Debtors who are head of Florida households sometimes have writs of garnishments served on their employers, and Florida debtors that maintain exempt tenants by entireties financial accounts sometimes suffer writs of garnishment against their exempt accounts. These debtors have to explain their exemption to the judgment creditor, or they have to hire an attorney to file a motion to dissolve the writ based on the applicable exemption. Such debtors often ask me whether their judgment creditor prior to serving a garnishment is required to investigate whether the wages or accounts are exempt from garnishment and whether the creditor can serve a garnishment against an asset that could be exempt from garnishment . These debtors think it unfair for a creditor to make the debtors go to court to assert their exemption while the creditors surprise garnishment has frozen their accounts.

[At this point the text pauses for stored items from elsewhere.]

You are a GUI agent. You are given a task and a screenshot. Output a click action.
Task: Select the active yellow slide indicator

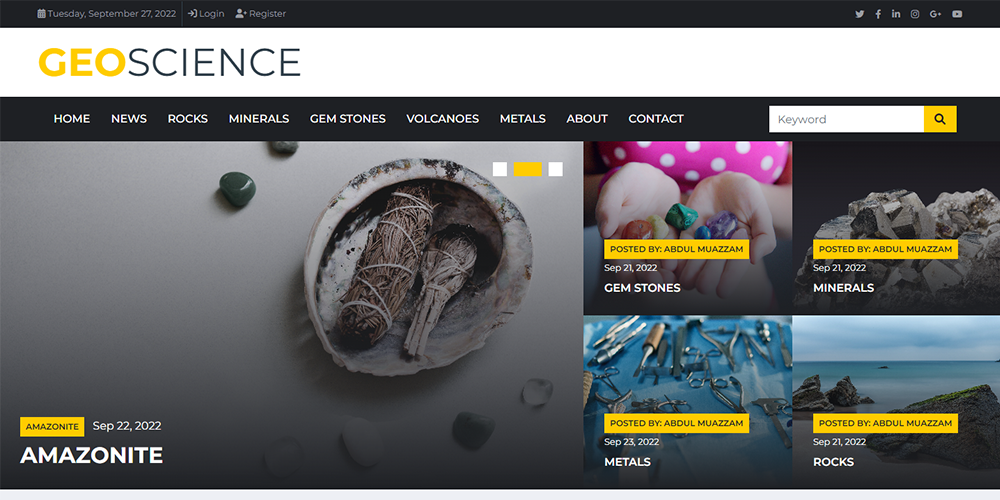pos(527,169)
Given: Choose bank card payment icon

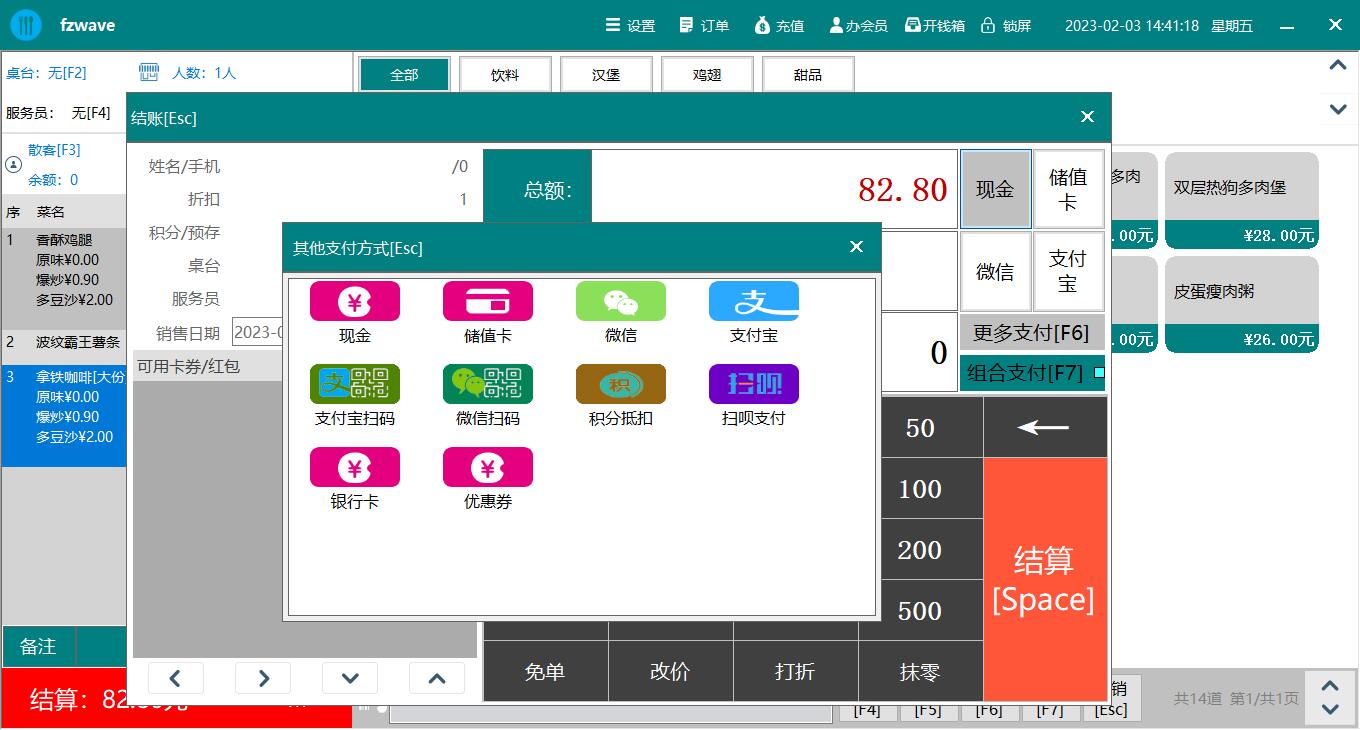Looking at the screenshot, I should [x=354, y=468].
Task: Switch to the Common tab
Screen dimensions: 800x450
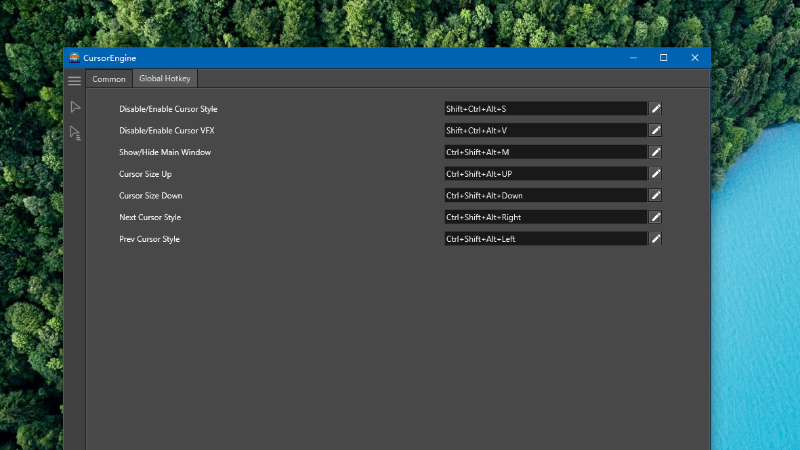Action: 109,79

A judgment creditor is not required to check you your possible exemptions prior to serving a writ of garnishment on your employer or your financial institution. Prior to 1967, the predecessor to Florida’s garnishment statute required a judgment creditor to affirmatively negate the garnishment-defendant’s ability to claim an exemption; however, the present version no longer requires any affirmative action to check the possible exemptions of a garnishment defendant before pursuing a writ of garnishment.
If you or your attorney notify the judgment creditor in advance that your wages or accounts are exempt and the creditor serves a garnishment thereafter which you subsequently dissolve, you may be able to sue your judgment creditor for the tort of wrongful garnishment.